** Extracted data **

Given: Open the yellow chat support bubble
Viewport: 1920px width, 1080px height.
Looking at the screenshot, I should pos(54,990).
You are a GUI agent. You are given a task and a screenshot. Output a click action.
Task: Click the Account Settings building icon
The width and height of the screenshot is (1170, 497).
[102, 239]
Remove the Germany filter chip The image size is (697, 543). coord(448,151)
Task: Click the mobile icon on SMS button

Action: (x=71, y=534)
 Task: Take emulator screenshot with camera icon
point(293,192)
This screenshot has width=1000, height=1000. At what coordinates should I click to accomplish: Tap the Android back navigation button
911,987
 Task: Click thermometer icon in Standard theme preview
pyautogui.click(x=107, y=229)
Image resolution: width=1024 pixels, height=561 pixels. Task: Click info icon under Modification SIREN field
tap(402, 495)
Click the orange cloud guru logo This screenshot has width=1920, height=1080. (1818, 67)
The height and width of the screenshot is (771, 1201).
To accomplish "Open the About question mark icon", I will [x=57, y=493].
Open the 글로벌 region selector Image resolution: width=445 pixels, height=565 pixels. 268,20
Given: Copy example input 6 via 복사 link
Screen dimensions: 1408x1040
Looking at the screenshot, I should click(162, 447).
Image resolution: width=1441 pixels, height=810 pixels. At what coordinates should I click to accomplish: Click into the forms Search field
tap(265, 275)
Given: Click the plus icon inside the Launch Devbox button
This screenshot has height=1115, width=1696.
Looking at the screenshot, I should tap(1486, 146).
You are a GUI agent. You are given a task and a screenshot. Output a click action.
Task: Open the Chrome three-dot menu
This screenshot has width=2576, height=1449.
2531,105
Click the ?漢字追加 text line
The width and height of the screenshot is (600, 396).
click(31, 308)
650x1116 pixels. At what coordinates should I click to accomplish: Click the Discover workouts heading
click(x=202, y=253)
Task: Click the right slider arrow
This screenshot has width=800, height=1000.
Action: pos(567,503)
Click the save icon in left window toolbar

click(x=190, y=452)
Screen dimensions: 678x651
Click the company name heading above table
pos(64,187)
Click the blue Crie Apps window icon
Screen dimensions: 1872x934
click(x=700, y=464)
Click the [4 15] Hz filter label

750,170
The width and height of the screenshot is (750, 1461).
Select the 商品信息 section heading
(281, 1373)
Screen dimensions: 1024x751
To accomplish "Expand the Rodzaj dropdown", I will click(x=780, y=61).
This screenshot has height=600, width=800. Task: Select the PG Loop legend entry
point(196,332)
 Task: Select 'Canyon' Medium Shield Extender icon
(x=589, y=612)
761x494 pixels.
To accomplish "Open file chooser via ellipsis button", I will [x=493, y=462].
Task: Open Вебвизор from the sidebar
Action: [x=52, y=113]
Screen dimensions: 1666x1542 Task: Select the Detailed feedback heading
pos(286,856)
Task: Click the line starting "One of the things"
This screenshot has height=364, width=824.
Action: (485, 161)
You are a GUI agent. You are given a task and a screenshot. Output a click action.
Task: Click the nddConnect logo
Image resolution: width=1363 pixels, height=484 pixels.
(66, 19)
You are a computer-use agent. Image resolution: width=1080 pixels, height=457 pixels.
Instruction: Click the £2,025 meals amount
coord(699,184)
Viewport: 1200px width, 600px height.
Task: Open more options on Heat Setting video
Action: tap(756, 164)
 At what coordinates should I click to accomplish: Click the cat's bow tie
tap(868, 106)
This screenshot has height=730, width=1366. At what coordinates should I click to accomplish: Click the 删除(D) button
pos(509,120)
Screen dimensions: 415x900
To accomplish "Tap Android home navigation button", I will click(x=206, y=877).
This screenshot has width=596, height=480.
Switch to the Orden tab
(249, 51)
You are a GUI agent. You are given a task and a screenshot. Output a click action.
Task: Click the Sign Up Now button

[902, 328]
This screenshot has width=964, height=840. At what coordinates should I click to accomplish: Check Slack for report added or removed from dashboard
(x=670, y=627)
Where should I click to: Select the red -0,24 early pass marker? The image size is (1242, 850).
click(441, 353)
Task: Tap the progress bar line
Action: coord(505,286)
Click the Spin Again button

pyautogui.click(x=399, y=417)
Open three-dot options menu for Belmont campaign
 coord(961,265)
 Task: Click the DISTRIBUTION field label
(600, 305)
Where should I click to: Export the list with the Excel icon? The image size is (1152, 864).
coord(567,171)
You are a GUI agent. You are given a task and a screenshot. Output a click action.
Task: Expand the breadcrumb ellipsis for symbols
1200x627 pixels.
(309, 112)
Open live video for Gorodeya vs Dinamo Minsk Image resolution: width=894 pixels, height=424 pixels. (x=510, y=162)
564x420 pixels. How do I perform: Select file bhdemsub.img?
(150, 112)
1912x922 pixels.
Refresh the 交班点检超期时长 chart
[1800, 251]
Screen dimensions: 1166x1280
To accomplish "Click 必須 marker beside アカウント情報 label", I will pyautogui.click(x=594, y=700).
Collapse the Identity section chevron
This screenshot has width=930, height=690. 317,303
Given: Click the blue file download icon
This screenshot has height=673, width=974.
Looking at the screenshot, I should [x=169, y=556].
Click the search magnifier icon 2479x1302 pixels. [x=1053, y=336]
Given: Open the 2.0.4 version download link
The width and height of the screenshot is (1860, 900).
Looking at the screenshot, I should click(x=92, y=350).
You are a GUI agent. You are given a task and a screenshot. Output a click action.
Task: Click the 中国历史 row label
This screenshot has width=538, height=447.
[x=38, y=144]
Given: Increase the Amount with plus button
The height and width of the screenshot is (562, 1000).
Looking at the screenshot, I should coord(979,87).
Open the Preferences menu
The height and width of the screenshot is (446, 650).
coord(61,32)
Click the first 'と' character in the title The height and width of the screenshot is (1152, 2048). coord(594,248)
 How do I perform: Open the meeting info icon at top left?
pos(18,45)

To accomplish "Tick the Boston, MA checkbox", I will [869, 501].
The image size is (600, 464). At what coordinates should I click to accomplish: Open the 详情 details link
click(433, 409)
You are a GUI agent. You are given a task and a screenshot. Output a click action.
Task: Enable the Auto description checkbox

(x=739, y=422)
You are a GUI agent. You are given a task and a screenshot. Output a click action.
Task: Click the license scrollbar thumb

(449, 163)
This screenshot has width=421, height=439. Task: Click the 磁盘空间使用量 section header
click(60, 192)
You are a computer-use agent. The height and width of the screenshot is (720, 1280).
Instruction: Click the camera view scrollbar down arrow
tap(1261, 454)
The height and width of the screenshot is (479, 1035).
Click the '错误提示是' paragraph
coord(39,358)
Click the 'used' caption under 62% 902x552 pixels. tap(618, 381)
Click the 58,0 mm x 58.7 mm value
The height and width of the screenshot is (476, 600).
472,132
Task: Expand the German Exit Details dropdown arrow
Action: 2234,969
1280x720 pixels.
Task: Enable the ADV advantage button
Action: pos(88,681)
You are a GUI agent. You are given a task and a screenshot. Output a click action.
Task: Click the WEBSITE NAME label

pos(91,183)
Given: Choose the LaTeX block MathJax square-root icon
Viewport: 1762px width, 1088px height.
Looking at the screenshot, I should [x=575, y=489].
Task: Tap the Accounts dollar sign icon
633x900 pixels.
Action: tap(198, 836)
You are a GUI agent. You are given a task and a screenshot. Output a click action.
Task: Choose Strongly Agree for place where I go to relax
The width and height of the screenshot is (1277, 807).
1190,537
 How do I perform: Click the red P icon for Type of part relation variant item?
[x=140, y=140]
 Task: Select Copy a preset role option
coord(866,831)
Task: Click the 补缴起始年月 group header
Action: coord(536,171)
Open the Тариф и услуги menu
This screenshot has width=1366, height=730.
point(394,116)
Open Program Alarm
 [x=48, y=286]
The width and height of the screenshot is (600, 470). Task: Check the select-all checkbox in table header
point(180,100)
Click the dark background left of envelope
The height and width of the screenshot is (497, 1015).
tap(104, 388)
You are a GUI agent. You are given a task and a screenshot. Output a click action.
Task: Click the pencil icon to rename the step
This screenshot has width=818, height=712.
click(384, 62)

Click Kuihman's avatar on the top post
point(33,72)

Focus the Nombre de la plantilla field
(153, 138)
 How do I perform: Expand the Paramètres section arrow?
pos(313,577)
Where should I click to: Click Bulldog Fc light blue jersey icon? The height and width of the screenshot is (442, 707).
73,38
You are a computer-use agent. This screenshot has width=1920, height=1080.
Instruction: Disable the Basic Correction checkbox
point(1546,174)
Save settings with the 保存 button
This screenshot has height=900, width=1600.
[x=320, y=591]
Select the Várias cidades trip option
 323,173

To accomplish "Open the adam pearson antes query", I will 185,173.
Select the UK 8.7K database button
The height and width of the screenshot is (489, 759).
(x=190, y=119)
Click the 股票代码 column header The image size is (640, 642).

** Set problem **
Revise every line from the top down through the one containing "point(293,192)", both included, by replacing "icon" with "symbol" and keeping everything else the same. Return only those lines.

** Task output **
Given: Open the yellow chat support bubble
Viewport: 1920px width, 1080px height.
Looking at the screenshot, I should pos(54,990).
You are a GUI agent. You are given a task and a screenshot. Output a click action.
Task: Click the Account Settings building symbol
The width and height of the screenshot is (1170, 497).
[102, 239]
Remove the Germany filter chip The image size is (697, 543). coord(448,151)
Task: Click the mobile symbol on SMS button

Action: (x=71, y=534)
 Task: Take emulator screenshot with camera symbol
point(293,192)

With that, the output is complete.